__MATERIAL FOR THIS EXERCISE__:
•••••

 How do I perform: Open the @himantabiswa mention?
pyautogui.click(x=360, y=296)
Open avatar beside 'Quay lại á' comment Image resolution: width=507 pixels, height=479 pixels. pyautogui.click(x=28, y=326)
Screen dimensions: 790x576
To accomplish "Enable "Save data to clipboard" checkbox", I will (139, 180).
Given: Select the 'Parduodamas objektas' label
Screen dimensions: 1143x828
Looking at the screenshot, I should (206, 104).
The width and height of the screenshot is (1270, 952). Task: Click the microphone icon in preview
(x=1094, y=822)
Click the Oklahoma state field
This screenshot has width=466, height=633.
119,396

•••••

__TO DO__:
A word-for-word transcription of the listing above is what the answer should contain.

__ANSWER TO THIS TASK__:
 How do I perform: Open the @himantabiswa mention?
pyautogui.click(x=360, y=296)
Open avatar beside 'Quay lại á' comment Image resolution: width=507 pixels, height=479 pixels. pyautogui.click(x=28, y=326)
Screen dimensions: 790x576
To accomplish "Enable "Save data to clipboard" checkbox", I will (139, 180).
Given: Select the 'Parduodamas objektas' label
Screen dimensions: 1143x828
Looking at the screenshot, I should (206, 104).
The width and height of the screenshot is (1270, 952). Task: Click the microphone icon in preview
(x=1094, y=822)
Click the Oklahoma state field
This screenshot has width=466, height=633.
119,396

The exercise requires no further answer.